The amount of exercise each person got was well monitored (see the report if you want details about how this was done).  Anyone who wasn't complying was kicked out, those who did comply got paid. Compliance turned out to be 96-99%.

The results were very surprising.

The group who exercised for 30 minutes lost slightly more weight and the same amount of body fat (14%) as the 60 minute exercisers! The fat loss was more impressive than the weight loss and the researchers (and everyone else in the health field) wish that people weren't so weight obsessed since fat loss is really a lot more important for health and is actually what makes us look and feel better.
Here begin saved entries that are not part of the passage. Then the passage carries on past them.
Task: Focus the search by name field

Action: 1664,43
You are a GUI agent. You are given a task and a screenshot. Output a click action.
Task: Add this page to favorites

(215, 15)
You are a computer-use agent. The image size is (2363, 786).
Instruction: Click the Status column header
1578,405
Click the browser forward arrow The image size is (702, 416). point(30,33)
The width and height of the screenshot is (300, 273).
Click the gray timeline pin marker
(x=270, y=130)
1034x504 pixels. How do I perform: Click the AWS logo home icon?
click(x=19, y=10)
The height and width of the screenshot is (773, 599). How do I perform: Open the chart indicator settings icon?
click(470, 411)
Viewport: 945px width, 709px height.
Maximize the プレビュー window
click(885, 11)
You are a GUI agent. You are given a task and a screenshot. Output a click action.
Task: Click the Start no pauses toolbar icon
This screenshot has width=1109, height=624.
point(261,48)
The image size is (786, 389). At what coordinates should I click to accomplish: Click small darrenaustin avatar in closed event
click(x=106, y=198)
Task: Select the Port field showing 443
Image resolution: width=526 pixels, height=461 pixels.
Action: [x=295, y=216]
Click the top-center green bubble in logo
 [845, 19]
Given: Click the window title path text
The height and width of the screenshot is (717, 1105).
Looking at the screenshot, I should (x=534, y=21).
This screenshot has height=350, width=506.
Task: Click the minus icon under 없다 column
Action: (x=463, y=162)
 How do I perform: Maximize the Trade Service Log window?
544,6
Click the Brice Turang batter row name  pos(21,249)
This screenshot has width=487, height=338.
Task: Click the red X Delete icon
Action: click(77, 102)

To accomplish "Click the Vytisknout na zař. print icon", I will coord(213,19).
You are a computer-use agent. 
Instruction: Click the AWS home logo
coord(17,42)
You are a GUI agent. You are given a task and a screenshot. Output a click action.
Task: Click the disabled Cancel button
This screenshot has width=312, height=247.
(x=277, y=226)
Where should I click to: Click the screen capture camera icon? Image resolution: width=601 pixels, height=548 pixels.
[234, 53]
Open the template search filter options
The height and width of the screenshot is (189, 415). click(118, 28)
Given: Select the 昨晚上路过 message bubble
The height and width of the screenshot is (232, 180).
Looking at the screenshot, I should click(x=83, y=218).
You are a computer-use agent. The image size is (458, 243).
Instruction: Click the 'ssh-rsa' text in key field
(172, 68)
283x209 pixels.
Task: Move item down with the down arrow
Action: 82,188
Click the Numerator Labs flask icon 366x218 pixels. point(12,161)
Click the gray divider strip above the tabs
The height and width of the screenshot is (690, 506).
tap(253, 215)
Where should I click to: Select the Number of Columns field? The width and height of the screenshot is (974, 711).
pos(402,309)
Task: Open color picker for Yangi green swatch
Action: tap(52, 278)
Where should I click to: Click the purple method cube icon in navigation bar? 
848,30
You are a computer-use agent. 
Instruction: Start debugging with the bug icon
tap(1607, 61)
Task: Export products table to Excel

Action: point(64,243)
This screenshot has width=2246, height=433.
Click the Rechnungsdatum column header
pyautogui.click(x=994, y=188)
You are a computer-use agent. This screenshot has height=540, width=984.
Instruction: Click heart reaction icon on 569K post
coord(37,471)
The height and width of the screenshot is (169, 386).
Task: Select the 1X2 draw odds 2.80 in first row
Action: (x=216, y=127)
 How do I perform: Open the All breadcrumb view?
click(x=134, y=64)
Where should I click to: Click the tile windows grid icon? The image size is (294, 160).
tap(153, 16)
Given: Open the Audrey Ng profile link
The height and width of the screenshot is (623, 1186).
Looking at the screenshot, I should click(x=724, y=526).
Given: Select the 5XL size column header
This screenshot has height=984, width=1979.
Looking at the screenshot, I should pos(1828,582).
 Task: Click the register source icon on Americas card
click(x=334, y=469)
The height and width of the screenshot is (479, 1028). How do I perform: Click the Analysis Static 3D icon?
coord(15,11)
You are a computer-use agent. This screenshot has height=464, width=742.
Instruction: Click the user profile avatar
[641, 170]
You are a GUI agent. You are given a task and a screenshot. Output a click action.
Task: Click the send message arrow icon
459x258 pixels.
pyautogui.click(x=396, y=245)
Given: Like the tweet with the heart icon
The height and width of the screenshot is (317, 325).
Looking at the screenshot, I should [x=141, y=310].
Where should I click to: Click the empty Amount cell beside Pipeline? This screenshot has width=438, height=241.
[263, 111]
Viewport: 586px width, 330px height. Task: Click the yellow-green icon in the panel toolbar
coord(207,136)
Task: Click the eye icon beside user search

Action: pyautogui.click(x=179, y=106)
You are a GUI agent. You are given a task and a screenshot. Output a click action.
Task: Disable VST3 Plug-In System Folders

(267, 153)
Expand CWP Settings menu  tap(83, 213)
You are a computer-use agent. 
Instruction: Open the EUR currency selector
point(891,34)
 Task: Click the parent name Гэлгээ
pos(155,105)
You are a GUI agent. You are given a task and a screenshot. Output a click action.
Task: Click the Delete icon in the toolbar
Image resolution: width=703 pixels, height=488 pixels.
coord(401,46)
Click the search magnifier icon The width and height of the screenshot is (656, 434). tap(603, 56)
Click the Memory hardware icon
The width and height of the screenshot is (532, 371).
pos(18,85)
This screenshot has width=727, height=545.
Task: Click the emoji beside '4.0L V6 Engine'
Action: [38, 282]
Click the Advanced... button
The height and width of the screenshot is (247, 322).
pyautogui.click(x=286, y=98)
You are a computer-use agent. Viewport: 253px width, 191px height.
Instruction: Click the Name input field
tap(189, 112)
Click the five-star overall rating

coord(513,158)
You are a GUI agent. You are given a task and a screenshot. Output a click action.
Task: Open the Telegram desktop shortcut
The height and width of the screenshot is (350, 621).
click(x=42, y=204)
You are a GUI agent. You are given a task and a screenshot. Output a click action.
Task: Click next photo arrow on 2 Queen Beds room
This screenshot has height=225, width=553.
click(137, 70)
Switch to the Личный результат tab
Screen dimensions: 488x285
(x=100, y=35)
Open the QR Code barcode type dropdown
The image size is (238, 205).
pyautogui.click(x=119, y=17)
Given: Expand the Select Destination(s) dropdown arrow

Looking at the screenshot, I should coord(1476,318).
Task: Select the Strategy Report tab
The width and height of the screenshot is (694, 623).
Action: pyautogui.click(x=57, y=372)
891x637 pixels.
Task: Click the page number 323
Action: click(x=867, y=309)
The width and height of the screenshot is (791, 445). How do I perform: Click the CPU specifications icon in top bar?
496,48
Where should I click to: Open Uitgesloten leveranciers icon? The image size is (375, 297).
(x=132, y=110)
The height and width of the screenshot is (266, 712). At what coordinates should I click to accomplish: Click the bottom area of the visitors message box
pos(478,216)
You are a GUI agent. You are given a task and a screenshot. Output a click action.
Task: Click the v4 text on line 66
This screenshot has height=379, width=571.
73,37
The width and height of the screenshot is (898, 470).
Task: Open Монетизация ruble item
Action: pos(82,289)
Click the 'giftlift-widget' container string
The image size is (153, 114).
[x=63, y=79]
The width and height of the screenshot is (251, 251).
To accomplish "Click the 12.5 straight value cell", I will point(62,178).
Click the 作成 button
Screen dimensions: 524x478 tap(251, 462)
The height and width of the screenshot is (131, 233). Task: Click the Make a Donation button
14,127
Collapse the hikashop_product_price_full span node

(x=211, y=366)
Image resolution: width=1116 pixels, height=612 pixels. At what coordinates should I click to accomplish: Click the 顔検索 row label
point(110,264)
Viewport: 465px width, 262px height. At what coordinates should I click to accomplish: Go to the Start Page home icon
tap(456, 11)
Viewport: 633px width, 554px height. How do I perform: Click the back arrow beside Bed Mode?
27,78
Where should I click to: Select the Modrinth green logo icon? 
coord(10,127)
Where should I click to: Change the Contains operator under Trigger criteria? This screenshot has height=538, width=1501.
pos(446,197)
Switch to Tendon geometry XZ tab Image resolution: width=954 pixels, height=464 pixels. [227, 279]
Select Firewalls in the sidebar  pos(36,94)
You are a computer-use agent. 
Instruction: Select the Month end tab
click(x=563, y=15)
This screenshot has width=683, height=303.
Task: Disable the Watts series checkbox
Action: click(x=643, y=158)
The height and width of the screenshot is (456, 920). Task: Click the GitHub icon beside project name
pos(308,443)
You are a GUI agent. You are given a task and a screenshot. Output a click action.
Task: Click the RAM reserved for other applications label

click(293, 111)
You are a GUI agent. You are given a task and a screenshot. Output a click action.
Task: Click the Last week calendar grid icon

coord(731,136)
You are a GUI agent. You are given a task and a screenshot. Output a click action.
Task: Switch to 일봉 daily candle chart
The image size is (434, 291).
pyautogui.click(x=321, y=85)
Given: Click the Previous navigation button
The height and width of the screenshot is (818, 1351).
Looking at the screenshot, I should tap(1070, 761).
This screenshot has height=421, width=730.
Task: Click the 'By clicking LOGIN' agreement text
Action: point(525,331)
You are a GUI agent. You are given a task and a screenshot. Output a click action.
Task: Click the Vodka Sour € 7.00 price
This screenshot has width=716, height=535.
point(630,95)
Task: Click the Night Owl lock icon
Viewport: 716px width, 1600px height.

What the report doesn't say (because it wasn't part of the study), but one of the researchers told my Diabetes - a Global Challenge class, is that those in the 60 minute group didn't enjoy the study, whereas those in the 30 minute group were quite happy doing it.

How could both groups have similar weight and body fat reduction when one group was burning twice as many calories as the other?  Answer: The bodies of the 60 minute exercisers compensated. Different bodies compensate in different ways -- some bodies get lazy for the rest of the day, some bodies get hungrier than usual, some metabolisms slow down, and what some bodies do researchers have yet to figure out, but they do compensate to hold on to energy stores (fat) when over-stressed.

The bodies of the participants in the 30 minute group did not compensate. In fact those participants seemed to spend some additional energy the rest of the day just doing normal daily activities. In other words, they were energized by their exercise not tired-out by it. Plus their appetites were not over-stimulated.

The lesson here is that we have to measure the effects of an exercise routine over a 24 hour period and notice whether it's having a positive or negative effect on our hunger, our emotions, and our motivation to move. The correct amount of time spent exercising will be individual and it will change over time. But there is no point in overdoing it!